The intial equations are:

predator(t) = predator(t - dt) + (predation - pred_loss) * dt

INIT predator = 10

INFLOWS:

predation = harvest_efficiency*predator*prey*(Kpred-predator)/Kpred

OUTFLOWS:

pred_loss = predator*pred_loss_rate

prey(t) = prey(t - dt) + (prey_growth - predation) * dt

INIT prey = 100

INFLOWS:

prey_growth = prey*prey_growth_rate*(200-prey)/200

OUTFLOWS:

predation = harvest_efficiency*predator*prey*(Kpred-predator)/Kpred

harvest_efficiency = .001

Kpred = 200

pred_loss_rate = .1

prey_growth_rate = .1

Depending on what you set for the efficiency of the predator-prey interaction (harvest_efficiency) between a value of 0.001 and 0.01, this model will show the following types of behaviors:

damped oscillations to a flat steady state:

continuing oscillations - but I don't know for how long

irruption cycles that are clearly separated by recovery periods of low predator and low prey

Part one of this assignment is simply to create the model, find values that mimic these different types of curves, and describe what is happening as you change the value of the value of the efficiency.

###

### Part 2: Predator vs. Prey diagrams

The above diagrams of predator and prey vs. time show show the interaction but you can generate another diagram that illustrates the instantaneous relationship between predator and prey, and by watching this with time you can visualize the impact that each has on the other.

Using the same model as above, create another graph on the page. Double click in this graph and when the dialog box comes up, set the radio button to "scatter graph" and then set the X axis to be prey and the Y axis to be predator.

When you run the model, watch the line develop. You should get a diagram like this for a continuingly damped oscillation.

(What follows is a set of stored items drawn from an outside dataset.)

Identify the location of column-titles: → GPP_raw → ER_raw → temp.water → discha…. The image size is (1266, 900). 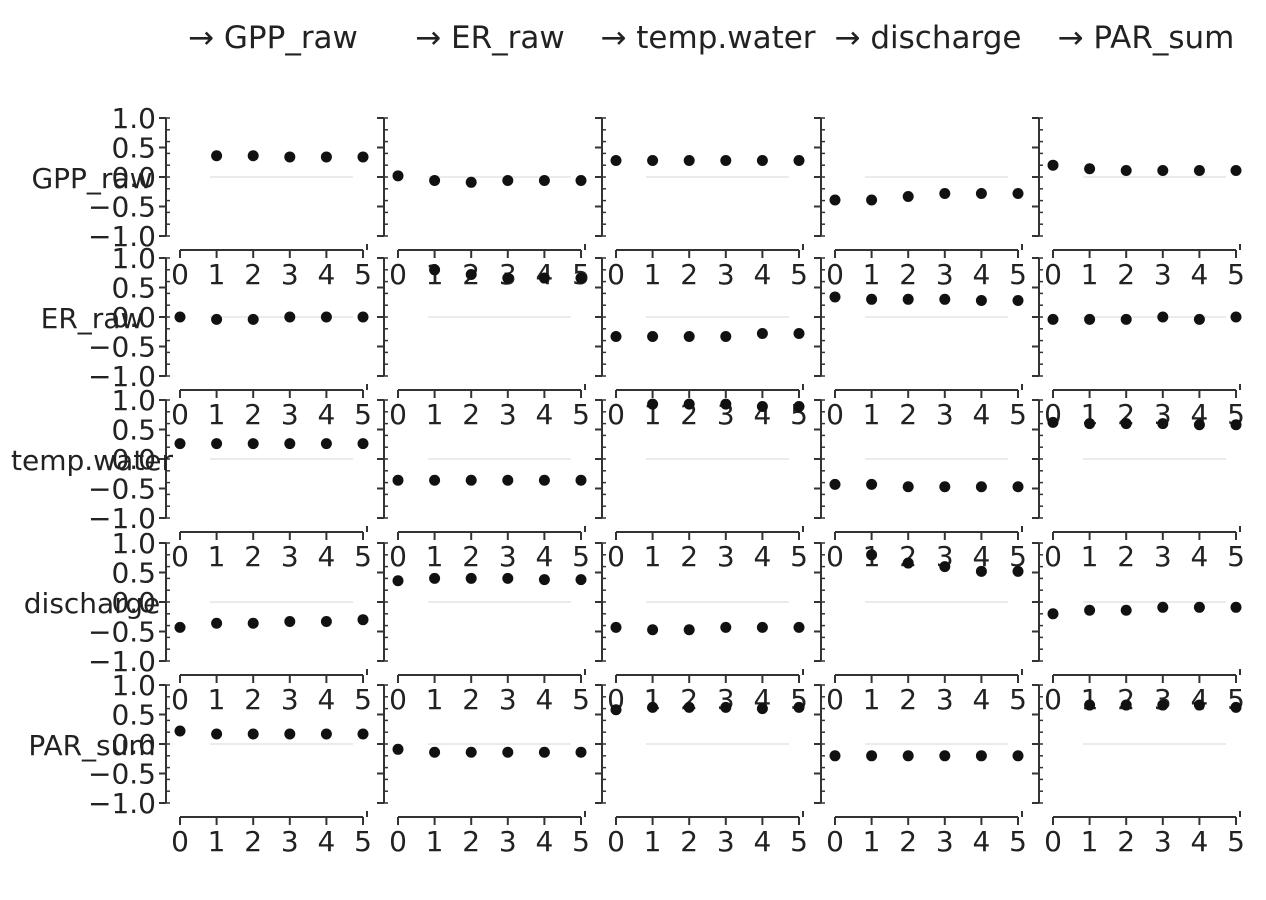
(711, 38).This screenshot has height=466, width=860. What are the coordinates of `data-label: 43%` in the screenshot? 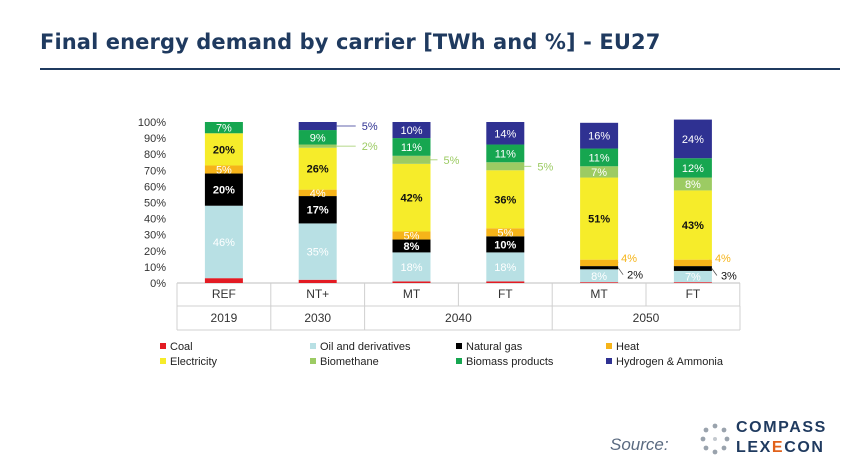 It's located at (693, 226). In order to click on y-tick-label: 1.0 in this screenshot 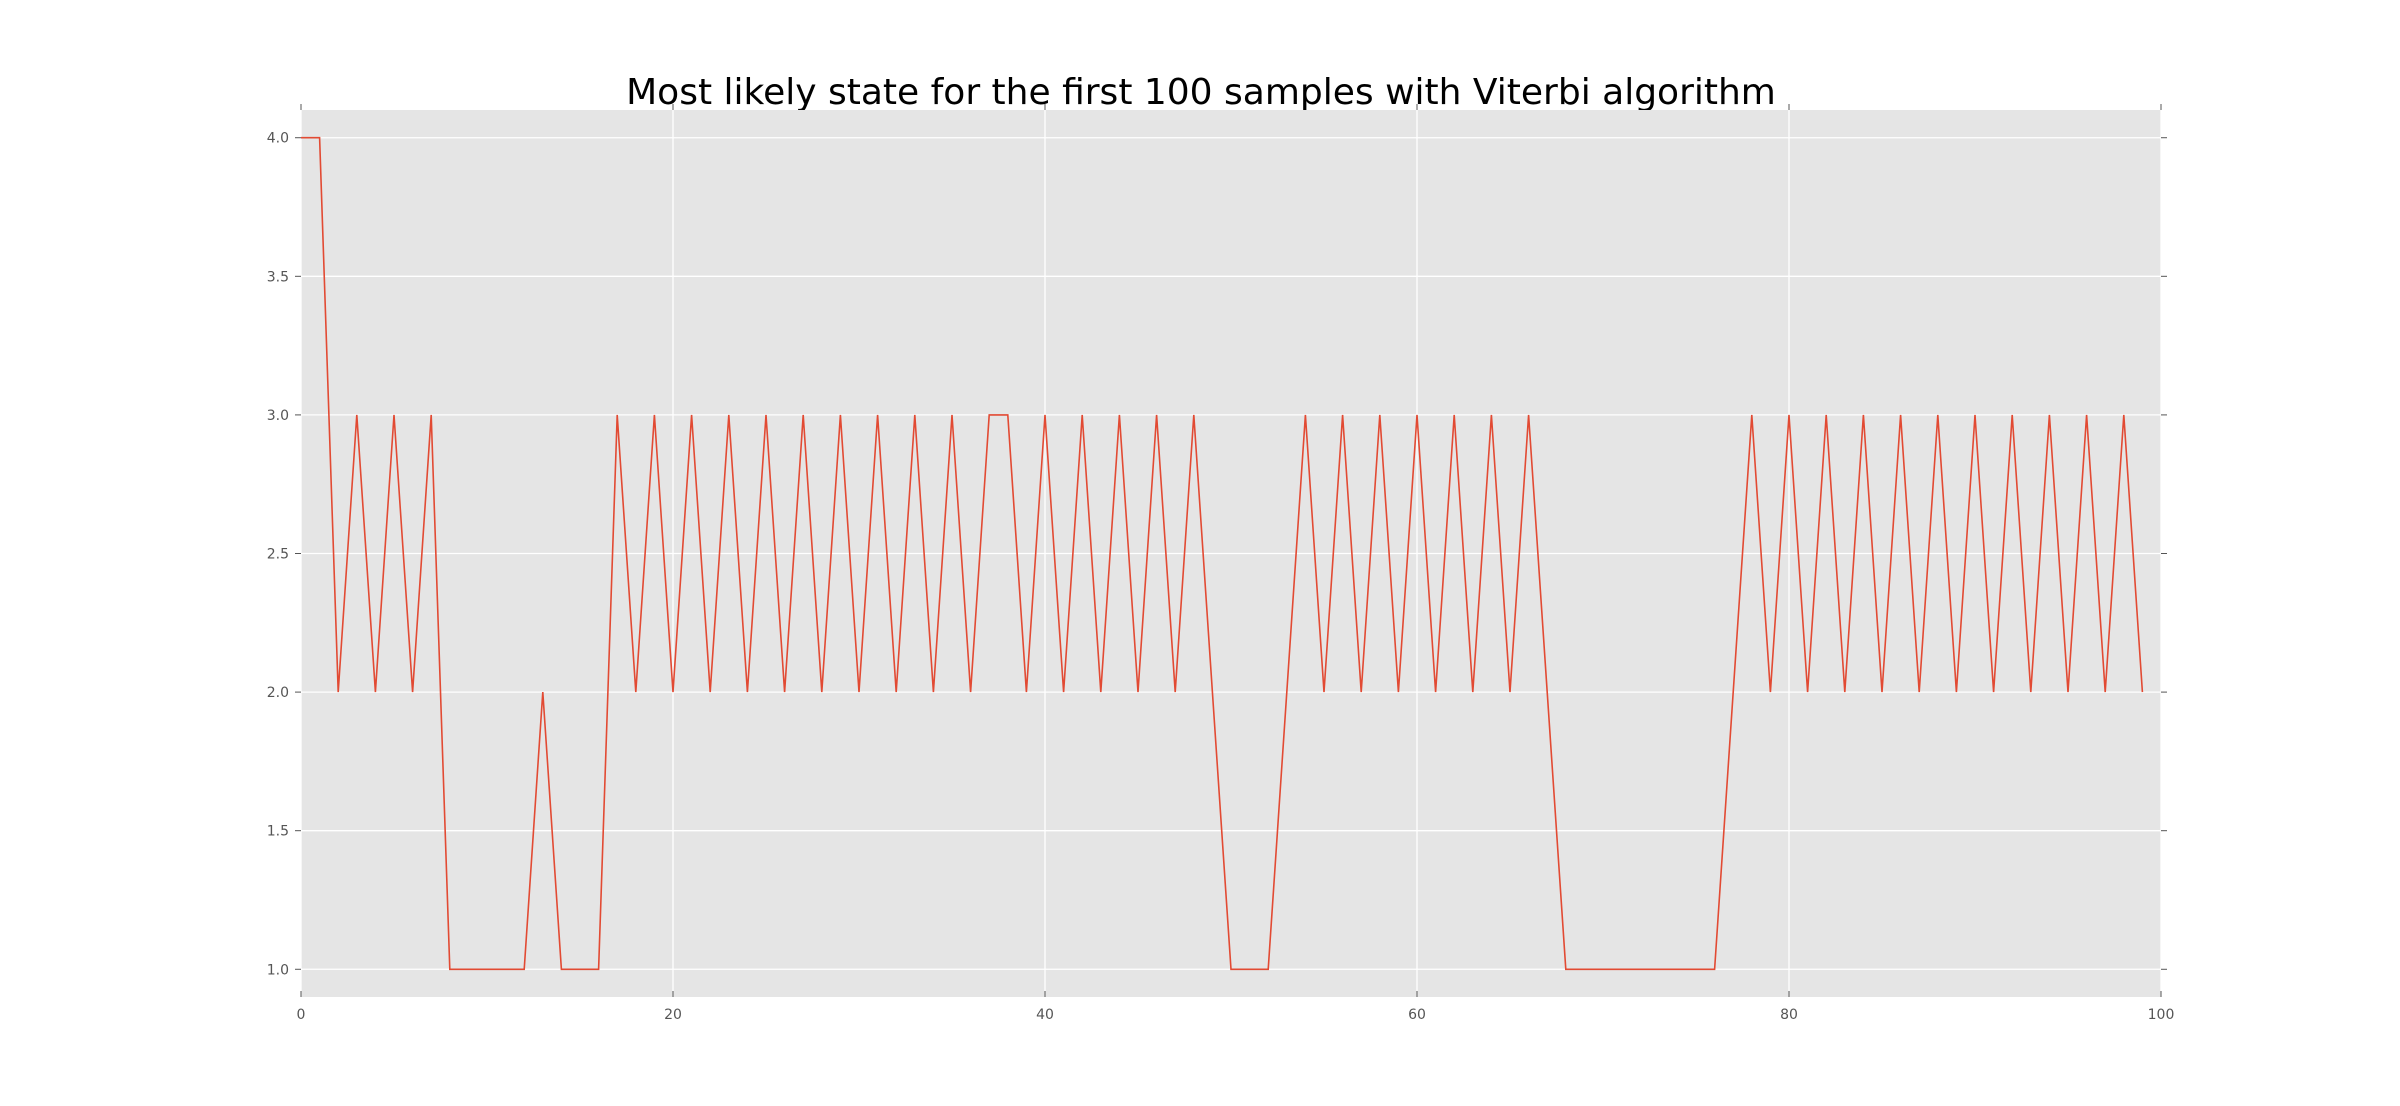, I will do `click(278, 970)`.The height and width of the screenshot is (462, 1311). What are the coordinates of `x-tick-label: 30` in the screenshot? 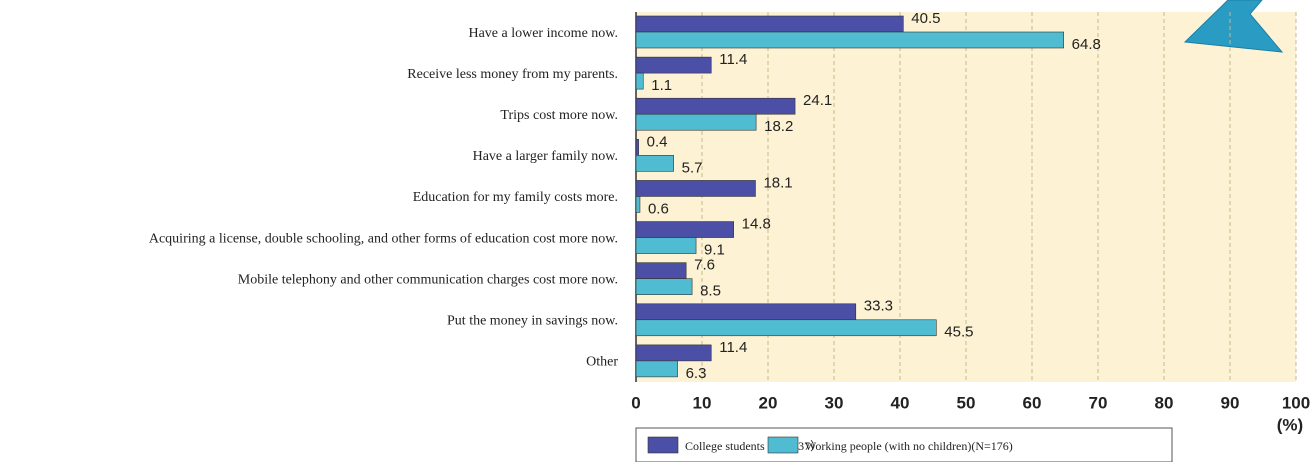 It's located at (834, 402).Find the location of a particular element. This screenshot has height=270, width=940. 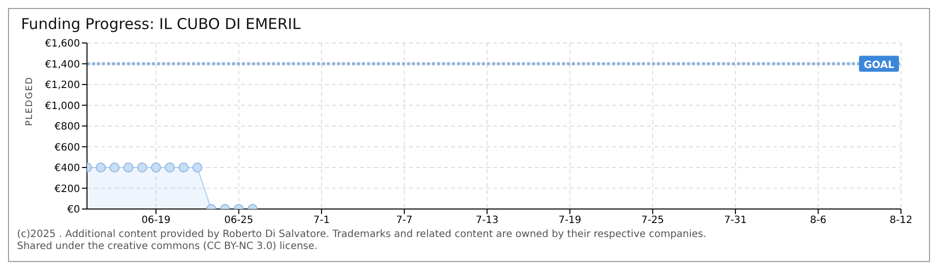

x-tick-label: 7-13 is located at coordinates (487, 220).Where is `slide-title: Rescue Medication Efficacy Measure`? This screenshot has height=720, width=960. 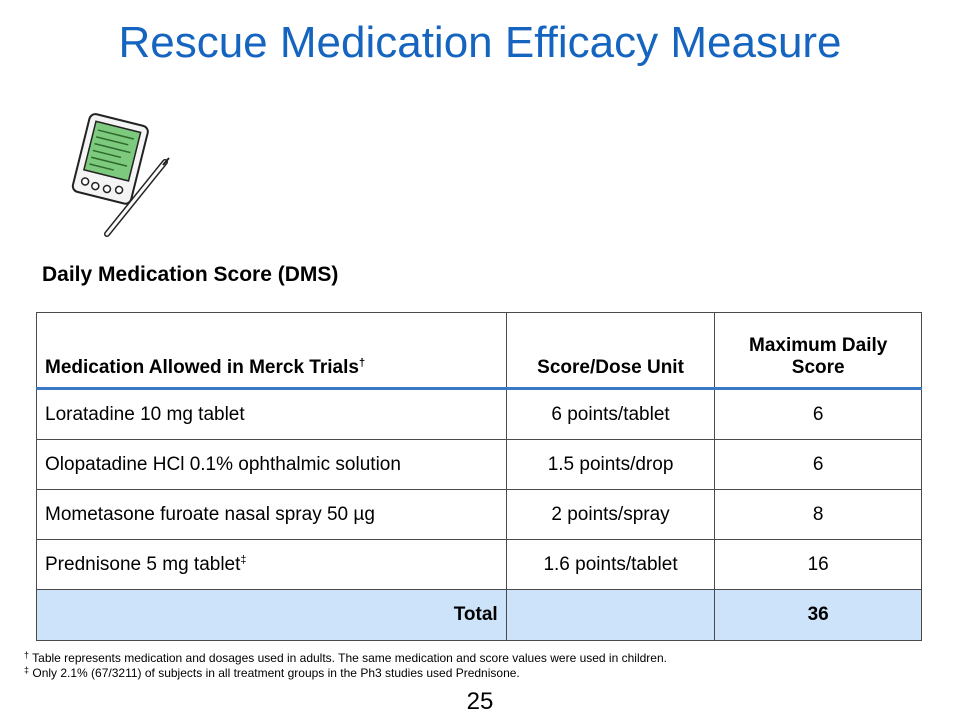 slide-title: Rescue Medication Efficacy Measure is located at coordinates (480, 42).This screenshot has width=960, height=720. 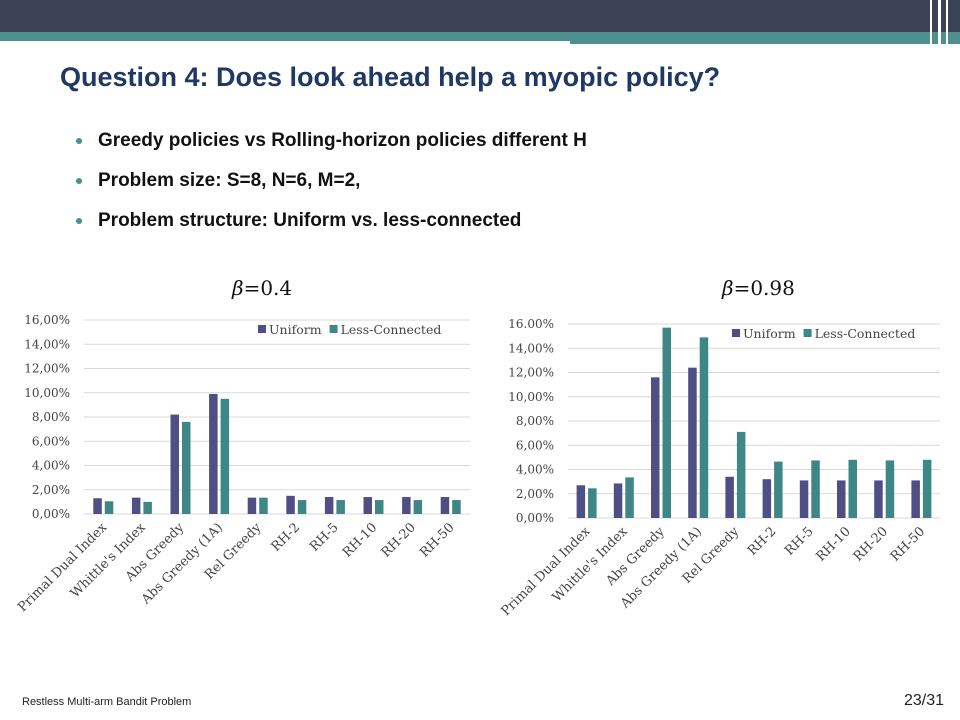 I want to click on beta-value: =0.98, so click(x=764, y=288).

You might want to slow the simulation down slighlty to visualize where these points are coming from. There are two ways to do this in STELLA. There is a simulation speed slider on the bottom of the model page (I think it has a turtle on one end and a rabbit on the other). The second way is by opening the run-specs dialog box (from the run pull down menu and setting the "sim speed" to something like .1 seconds per time step in the model. In the above case, this would give you a 10 second run to compare the predator and prey vs. time to the predator vs. prey graph.

The assignment is to give one example run from the parameters that cause oscillation and briefly explain what both graphs are showing.